Entire Document

Enbridge Inc. filed this Form FWP on 2/18/2020

 

FREE WRITING PROSPECTUS

Filed Pursuant to Rule 433

Registration No. 333-231553

February 18, 2020

 

This document does not provide full disclosure of all material facts relating to the securities offered.  Investors should read the registration statement, any amendment and any applicable prospectus supplement for disclosure of those facts, especially risk factors relating to the securities offered, before making an investment decision.

 

ENBRIDGE INC.

$750,000,000 Floating Rate Senior Notes due 2022

 

Issuer:

Enbridge Inc.

 

 

Guarantors:

Spectra Energy Partners, LP

Enbridge Energy Partners, L.P.

 

 

Security Type:

Senior Unsecured Notes

 

 

Pricing Date:

February 18, 2020

 

 

Settlement Date: (T+2)

February 20, 2020

 

 

Maturity Date:

February 18, 2022

 

 

Principal Amount:

US$750,000,000

 

 

Interest Rate:

Three-month LIBOR plus 0.5% per annum, payable quarterly in arrears and reset quarterly. See “Description of the Notes and the Guarantees — Principal and Interest—Effect of Benchmark Transition Event” contained in the prospectus supplement filed with the SEC for the offering to which this communication relates, which describes how the coupon payments will be determined by reference to a different base rate than three-month LIBOR following the occurrence of a Benchmark Transition Event, as defined in the prospectus supplement.

 

 

Interest Payment Dates:

Quarterly on each February 18, May 18, August 18 and November 18, commencing May 19, 2020

 

 

Public Offering Price:

100%

 

 

Redemption:

The Floating Rate Notes due 2022 will not be redeemable prior to their maturity, other than in whole, at any time, if certain changes affecting Canadian withholding taxes occur. See “Description of the Notes and the Guarantees — Redemption — Tax Redemption” contained in the prospectus supplement filed with the SEC for the offering to which this communication relates.

 

 

CUSIP / ISIN:

29250N BB0 / US29250NBB01

 

 

Denominations:

$2,000 x $1,000

 

 

Joint Book-Running Managers:

BofA Securities, Inc.

J.P. Morgan Securities LLC

 

Capitalized terms used and not defined herein have the meanings assigned in the issuer’s Preliminary Prospectus Supplement, dated February 18, 2020.

 


 

The issuer and guarantors have filed a registration statement (including a prospectus) with the SEC for the offering to which this communication relates.

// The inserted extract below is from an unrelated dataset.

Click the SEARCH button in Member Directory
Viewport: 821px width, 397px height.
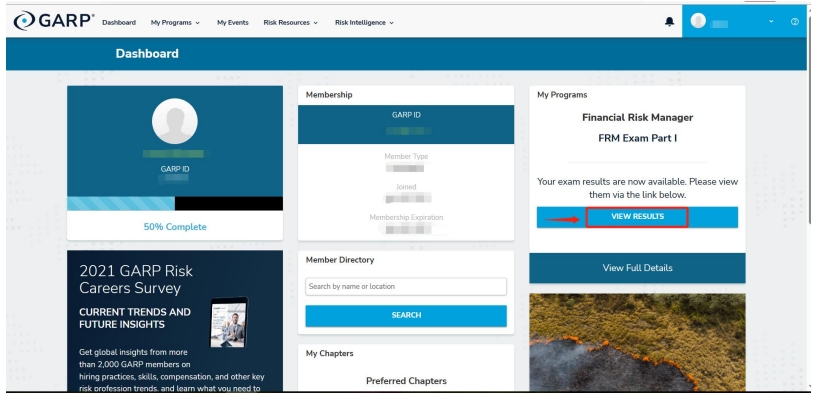pos(406,316)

Before you invest, you should read the prospectus in that registration statement and other documents the issuer has filed with the SEC for more complete information about the issuer and this offering. You may get these documents for free by visiting EDGAR on the SEC website at www.sec.gov.

 

Alternatively, the issuer, any underwriter or any dealer participating in the offering will arrange to send you the prospectus if you request it by calling BofA Securities, Inc. toll-free at 800-294-1322 or by calling J.P. Morgan Securities LLC collect at 212-834-4533.

 

Not for retail investors in the EEA or the United Kingdom. No PRIIPs key information document (KID) has been prepared as not available to retail in EEA or the United Kingdom.

 

Any disclaimer or other notice that may appear below is not applicable to this communication and should be disregarded. Such disclaimer or notice was automatically generated as a result of this communication being sent by Bloomberg or another email system.